◆ **TEXTO EXTRAÍDO**
★ ★ ★ ★
É gua! No Pará, essa expressão é como se fosse um “poxa vida” genérico ou um “bah!” dos gaúchos. Égua pode ser utilizada em qualquer situação que cause espanto, por exemplo, para reprimir um turista paulistano que chegue pedindo açaí com granola e bananas.

Foto Andréia Martins
O CERAMISTA CARLOS AMARAL EM SEU ATELIÊ NO SOURE (PA)

O jeito mais fácil — e provável — de receber um olhar invocado de um paraense de Belém é pedir um açaí com bananas. Lá, açaí se come com pratos quentes, geralmente no almoço, podendo acompanhar porções como peixe frito, carne de sol, farinha e charque.

Servido gelado, deve ser puro e sem bananas. Quem conta é a guia Rosângela Martins. “E não ofenda o paraense dando uma xícara de açaí. Dê logo uma tigela”, nos diz ela, confirmando a fama de bom apetite dos conterrâneos.

Rosângela é uma das mais conceituadas guias turísticas de Belém. Em uma viagem de pouco mais de três horas, ida e volta à praia de rio de Mosqueiros, a 70 km da capital, a conversa turística logo passa das questões gastronômicas para as políticas.

Primeiro a reclamação do governo do Rio de Janeiro sobre a divisão dos royalties do petróleo. O governador disse que o Estado não conseguiria sobreviver sem o dinheiro dos royalties. Uma ofensa aos paraenses, ela diz. “O Pará não recebe nada do imposto cobrado na mineração”, reclama ela, lembrando a degradação ambiental da atividade.

Sobre o referendo que queria rachar o Pará em três, mais uma negativa. “Com todo o glamour, nós dissemos não”, conta Rosângela soltando uma gargalhada tímida.

“Está vendo aquelas placas?”. Ela tem orgulho do patriotismo dos paraenses e das bandeiras do Brasil e do Estado impressas nas placas dos carros. Em seguida, cantarola o hino do Pará inteiro, causando estranheza nas duas turistas, que tentam, mas não conseguem se lembrar nem da primeira frase do hino de seus Estados de origem.

Torcedora do Paysandu, Rosângela comemora sempre que vê a bandeira azul do time pendurada nas casas do caminho. Pergunta se gostamos de futebol. Ela guarda na memória como se fosse hoje a participação do time na Libertadores, em 2003, quando venceu o Boca Juniors fora de casa, com um gol do camisa 7, Iarley, ainda no primeiro tempo.

O acontecimento é chamado de “o dia em que o impossível aconteceu”. A vitória até faz esquecer que no jogo de volta, os argentinos bateram o time paraense por 4 a 2, passando para as quartas de final. Um detalhe que os torcedores do Paysandu optaram por apagar da memória.
★ ★ ★ ★
◆ **LINHAS**

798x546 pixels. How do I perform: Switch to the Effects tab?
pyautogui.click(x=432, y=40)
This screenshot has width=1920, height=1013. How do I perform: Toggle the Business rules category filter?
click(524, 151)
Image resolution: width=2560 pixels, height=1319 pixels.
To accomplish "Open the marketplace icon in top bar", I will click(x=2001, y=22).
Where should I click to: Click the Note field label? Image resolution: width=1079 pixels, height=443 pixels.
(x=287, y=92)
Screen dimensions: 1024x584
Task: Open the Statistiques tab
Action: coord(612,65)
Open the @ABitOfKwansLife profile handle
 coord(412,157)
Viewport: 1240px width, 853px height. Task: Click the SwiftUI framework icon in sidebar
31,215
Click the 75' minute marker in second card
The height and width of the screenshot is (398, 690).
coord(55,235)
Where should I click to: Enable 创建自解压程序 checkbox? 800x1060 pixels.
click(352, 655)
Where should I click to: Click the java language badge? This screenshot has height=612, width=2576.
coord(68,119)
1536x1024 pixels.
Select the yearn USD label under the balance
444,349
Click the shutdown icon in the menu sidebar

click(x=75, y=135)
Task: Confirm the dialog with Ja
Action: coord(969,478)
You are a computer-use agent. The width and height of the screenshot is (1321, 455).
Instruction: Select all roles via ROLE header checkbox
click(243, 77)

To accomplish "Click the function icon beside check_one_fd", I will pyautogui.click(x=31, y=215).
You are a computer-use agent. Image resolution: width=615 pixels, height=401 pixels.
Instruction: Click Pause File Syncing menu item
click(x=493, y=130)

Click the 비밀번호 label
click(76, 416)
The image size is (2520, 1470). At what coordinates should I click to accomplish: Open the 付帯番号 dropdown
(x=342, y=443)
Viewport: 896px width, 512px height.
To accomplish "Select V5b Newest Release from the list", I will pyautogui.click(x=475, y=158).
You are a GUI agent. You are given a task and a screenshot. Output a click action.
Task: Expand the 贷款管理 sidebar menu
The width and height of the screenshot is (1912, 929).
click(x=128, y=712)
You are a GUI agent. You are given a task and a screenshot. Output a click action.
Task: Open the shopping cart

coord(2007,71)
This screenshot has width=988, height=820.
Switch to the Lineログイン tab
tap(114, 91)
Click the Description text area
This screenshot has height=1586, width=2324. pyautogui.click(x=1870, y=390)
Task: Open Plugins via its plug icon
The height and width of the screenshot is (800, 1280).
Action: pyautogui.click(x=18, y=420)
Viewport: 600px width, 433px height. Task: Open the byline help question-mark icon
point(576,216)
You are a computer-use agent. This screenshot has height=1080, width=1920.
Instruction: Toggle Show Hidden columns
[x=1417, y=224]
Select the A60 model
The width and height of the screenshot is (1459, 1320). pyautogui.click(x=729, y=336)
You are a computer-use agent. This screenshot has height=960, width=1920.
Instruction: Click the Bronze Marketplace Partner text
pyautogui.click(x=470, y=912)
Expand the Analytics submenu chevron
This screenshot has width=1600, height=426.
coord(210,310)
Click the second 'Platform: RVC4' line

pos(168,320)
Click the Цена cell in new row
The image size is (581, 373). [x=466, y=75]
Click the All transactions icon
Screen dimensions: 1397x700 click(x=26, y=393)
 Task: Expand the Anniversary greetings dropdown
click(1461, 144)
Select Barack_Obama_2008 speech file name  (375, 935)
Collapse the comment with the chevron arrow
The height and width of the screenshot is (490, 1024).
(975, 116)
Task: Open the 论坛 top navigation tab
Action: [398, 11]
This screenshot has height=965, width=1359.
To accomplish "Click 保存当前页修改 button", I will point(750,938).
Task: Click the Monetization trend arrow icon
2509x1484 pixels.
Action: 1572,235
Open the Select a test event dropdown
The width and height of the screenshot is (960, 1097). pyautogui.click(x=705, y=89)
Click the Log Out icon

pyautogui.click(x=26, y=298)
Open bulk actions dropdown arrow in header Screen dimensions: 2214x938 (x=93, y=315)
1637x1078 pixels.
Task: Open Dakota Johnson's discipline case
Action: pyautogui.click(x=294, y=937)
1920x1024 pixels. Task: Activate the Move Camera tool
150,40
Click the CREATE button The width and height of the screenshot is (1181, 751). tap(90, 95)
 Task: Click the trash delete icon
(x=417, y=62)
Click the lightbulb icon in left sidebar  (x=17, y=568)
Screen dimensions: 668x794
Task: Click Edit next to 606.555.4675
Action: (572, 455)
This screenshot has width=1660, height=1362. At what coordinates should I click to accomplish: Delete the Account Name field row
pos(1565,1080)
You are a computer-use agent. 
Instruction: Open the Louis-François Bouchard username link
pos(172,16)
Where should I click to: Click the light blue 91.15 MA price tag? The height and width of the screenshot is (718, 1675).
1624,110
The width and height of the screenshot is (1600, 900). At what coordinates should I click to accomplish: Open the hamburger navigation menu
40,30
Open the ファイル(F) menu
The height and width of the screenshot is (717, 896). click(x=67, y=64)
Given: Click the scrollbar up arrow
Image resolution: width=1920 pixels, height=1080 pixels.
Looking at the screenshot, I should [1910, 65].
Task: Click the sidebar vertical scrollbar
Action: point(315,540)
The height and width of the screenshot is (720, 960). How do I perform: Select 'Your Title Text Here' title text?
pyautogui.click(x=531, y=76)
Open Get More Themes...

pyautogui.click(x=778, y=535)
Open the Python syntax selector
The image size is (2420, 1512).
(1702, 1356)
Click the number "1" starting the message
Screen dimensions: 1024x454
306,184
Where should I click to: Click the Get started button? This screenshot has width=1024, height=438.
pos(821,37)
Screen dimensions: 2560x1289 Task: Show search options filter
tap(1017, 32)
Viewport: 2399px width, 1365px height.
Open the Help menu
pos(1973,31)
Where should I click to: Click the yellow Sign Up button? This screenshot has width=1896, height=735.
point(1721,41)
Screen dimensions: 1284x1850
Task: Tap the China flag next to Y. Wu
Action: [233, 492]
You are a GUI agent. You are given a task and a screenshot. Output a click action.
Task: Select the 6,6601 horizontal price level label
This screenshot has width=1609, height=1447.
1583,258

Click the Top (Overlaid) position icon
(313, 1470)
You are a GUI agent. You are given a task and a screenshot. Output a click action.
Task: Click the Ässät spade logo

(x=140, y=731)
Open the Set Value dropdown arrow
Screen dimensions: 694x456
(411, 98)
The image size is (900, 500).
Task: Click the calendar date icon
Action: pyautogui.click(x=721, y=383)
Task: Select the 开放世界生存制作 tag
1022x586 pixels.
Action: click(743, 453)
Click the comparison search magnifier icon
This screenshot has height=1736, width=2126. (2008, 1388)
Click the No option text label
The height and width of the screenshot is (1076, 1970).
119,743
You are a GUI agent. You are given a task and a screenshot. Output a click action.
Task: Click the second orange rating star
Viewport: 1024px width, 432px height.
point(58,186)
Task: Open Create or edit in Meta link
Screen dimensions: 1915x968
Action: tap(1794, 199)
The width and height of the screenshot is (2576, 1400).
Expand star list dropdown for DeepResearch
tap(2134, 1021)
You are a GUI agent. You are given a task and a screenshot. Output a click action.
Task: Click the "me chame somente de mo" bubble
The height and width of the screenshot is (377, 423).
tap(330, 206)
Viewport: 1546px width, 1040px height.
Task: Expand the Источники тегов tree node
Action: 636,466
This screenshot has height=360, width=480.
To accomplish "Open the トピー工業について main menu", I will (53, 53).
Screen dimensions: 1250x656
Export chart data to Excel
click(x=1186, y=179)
★ ★ ★ ★
Reescreva de forma mais curta o parágrafo do texto extraído que começa com “Torcedora do Paysandu” e mantenha os fatos principais.

◆ **RESPOSTA DA TAREFA**
Rosângela torce pelo Paysandu. Ela comemora ao ver a bandeira azul do time nas casas e pergunta se gostamos de futebol. Lembra bem da Libertadores de 2003, quando o time venceu o Boca Juniors fora de casa com um gol de Iarley, o camisa 7, no primeiro tempo.